>> Start READING PASSAGE

They Live is a 1988 American science fiction action horror film written and directed by John Carpenter, based on the 1963 short story "Eight O'Clock in the Morning" by Ray Nelson. Starring Roddy Piper, Keith David, and Meg Foster, the film follows an unnamed drifter who discovers through special sunglasses that the ruling class are aliens concealing their appearance and manipulating people to consume, breed, and conform to the status quo via subliminal messages in mass media.

Having acquired the film rights to the Nelson-penned short story prior to the production of They Live, Carpenter used the story as the basis for the screenplay's structure, which he wrote under the pseudonym "Frank Armitage". Carpenter has stated that the themes of They Live stemmed from his dissatisfaction with the economic policies of then-U.S. President Ronald Reagan, as well as what Carpenter saw as increasing commercialization in both popular culture and politics.

They Live was a minor success upon release, debuting at #1 at the North American box office. It initially received negative reviews from critics, who lambasted its social commentary, writing, and acting; however, it later gained a cult following and experienced a significantly more favorable critical reception. It is now regarded by many as one of Carpenter’s best films. The film has also entered the pop culture lexicon, notably having a lasting effect on street art (particularly that of Shepard Fairey). A nearly six-minute sequence in which the protagonists brawl in an alley has made appearances on all-time lists for best fight scenes.

Plot
A homeless drifter—credited as "Nada"—comes to Los Angeles in search of a job. While out on the street, he sees a street preacher warning that "they" have recruited the rich and powerful to control humanity. Nada finds employment at a construction site and is befriended by coworker Frank, who invites him to live in a shanty town soup kitchen led by a man named Gilbert.

That night, a hacker takes over television broadcasts, claiming that scientists have discovered signals that are enslaving the population and keeping them in a dream-like state, and that the only way to stop it is to shut off the signal at its source. Those watching the broadcast complain of headaches. Nada secretly follows Gilbert and the preacher into a nearby church and discovers them meeting with a group that includes the hacker. He sees scientific equipment and cardboard boxes inside. Nada is discovered by the blind preacher and escapes.

The shantytown and church are both destroyed in a police raid in the same night, and the hacker and preacher are beaten by riot police. The following day, Nada retrieves one of the boxes from the church and takes a pair of sunglasses from it, hiding the rest in a trash can. Nada discovers that the sunglasses make the world appear monochrome, but also reveal subliminal messages in the media to consume, reproduce, and conform. The glasses also reveal that many people are actually aliens with skull-like faces.

When Nada mocks an alien woman at a supermarket, she alerts other aliens via a wristwatch-like device. Nada leaves but is confronted by two alien police officers. He kills them and steals their weapons. Nada enters a bank, where he sees that several of the employees and customers are aliens. He kills several aliens with a shotgun and escapes by taking Cable 54 employee Holly Thompson hostage. At Holly's home, Nada tries to get her to try on the glasses, but she knocks him out of the window and down a hill and calls the police.

The next day, Nada returns to the alleyway and retrieves the sunglasses from a garbage truck before Frank meets Nada to give him his paycheck. Nada tries to get Frank to put on the glasses, but Frank thinks Nada is a murderer and wants nothing to do with him. Frank and Nada get into a long and violent brawl, after which Frank is too tired to prevent Nada from putting the sunglasses on him. After seeing the aliens and a flying saucer, Frank goes into hiding with Nada.

>> End READING PASSAGE
>> Start INFORMATION SHOWN

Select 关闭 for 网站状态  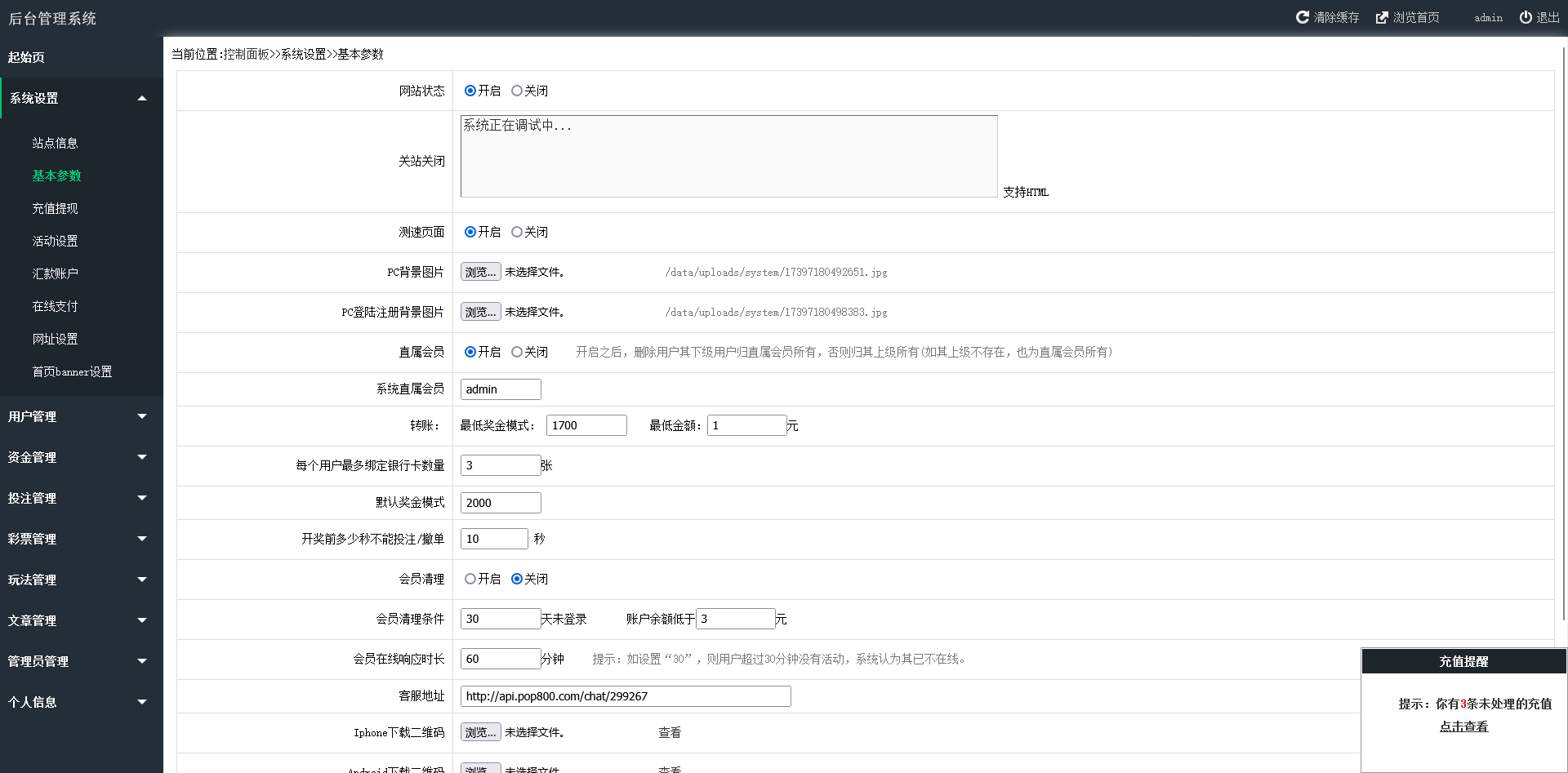point(517,91)
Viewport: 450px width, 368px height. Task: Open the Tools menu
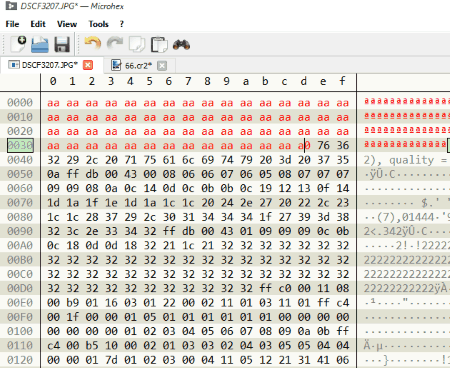98,24
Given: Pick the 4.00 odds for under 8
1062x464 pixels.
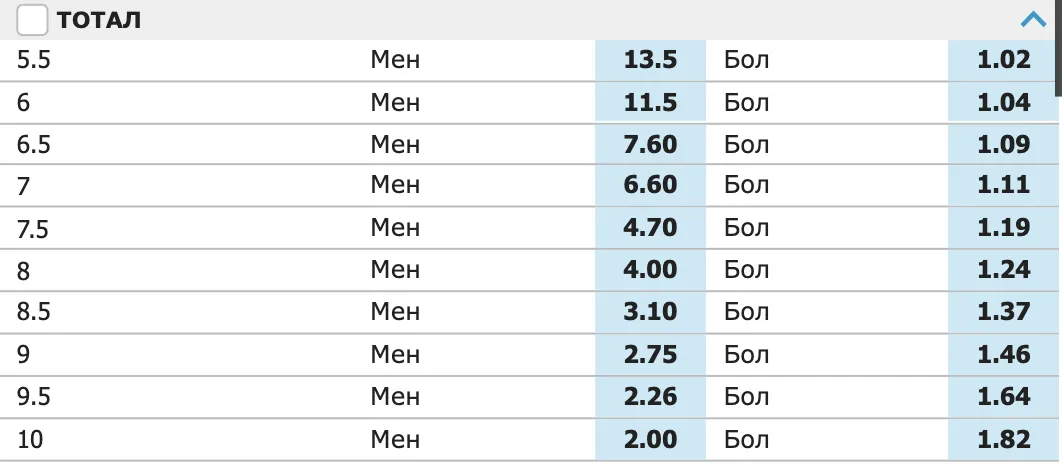Looking at the screenshot, I should [650, 270].
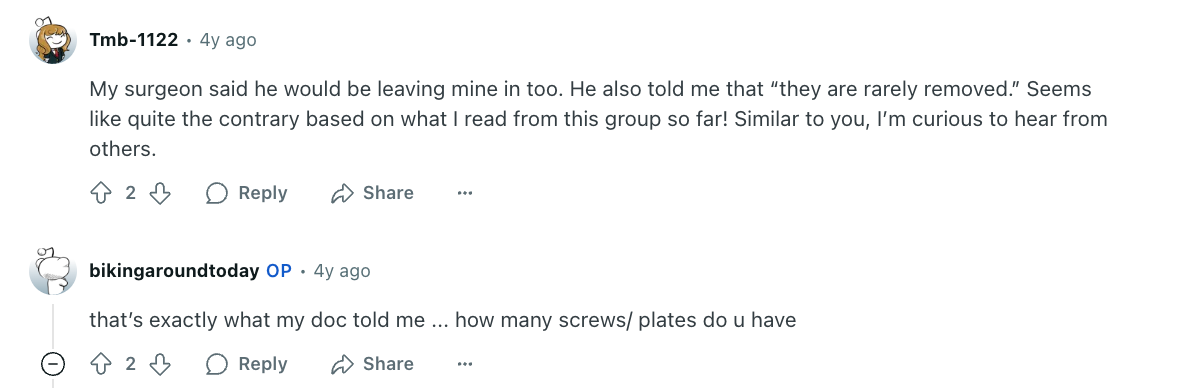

>> End INFORMATION SHOWN

- **EXERCISE**:
Rewrite the passage from the text about the film They Live that begins with the words "Having acquired the" and stops after "culture and politics.", changing "pseudonym" to "pen name".

- **SOLUTION TO THIS PROBLEM**:
Having acquired the film rights to the Nelson-penned short story prior to the production of They Live, Carpenter used the story as the basis for the screenplay's structure, which he wrote under the pen name "Frank Armitage". Carpenter has stated that the themes of They Live stemmed from his dissatisfaction with the economic policies of then-U.S. President Ronald Reagan, as well as what Carpenter saw as increasing commercialization in both popular culture and politics.